## PROBLEM DESCRIPTION
Read the data, and whenever a line holds the word "Sort", report that line.

--- PROVIDED MATERIAL Enclosed Below ---

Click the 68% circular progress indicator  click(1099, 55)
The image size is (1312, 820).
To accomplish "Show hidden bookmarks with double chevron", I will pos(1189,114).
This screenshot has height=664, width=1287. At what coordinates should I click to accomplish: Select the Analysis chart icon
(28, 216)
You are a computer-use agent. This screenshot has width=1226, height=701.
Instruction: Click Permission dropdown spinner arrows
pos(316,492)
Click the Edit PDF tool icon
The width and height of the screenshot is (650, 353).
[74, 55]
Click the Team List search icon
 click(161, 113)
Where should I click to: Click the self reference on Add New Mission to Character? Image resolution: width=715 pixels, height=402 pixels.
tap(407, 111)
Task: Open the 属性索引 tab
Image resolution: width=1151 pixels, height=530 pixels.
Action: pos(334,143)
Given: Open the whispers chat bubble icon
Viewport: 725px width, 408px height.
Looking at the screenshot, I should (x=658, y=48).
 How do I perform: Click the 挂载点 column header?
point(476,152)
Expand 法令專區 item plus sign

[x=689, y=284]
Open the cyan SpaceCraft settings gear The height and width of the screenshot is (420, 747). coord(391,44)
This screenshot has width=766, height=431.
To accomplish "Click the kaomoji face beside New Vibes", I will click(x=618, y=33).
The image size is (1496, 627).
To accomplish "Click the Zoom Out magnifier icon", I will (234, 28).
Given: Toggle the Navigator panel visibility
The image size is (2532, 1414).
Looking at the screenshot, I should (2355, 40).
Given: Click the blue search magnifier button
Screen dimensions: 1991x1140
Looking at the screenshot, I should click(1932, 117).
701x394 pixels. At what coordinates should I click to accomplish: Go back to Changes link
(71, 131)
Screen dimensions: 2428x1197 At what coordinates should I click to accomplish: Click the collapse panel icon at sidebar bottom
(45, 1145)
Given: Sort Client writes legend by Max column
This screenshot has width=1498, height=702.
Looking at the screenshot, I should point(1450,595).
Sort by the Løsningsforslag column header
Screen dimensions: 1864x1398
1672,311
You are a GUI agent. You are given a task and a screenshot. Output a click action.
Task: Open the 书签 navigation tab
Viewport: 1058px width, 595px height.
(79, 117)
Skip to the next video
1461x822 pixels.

--- End of Enclosed PROVIDED MATERIAL ---

## ANSWER SECTION
Given: Sort Client writes legend by Max column
Sort by the Løsningsforslag column header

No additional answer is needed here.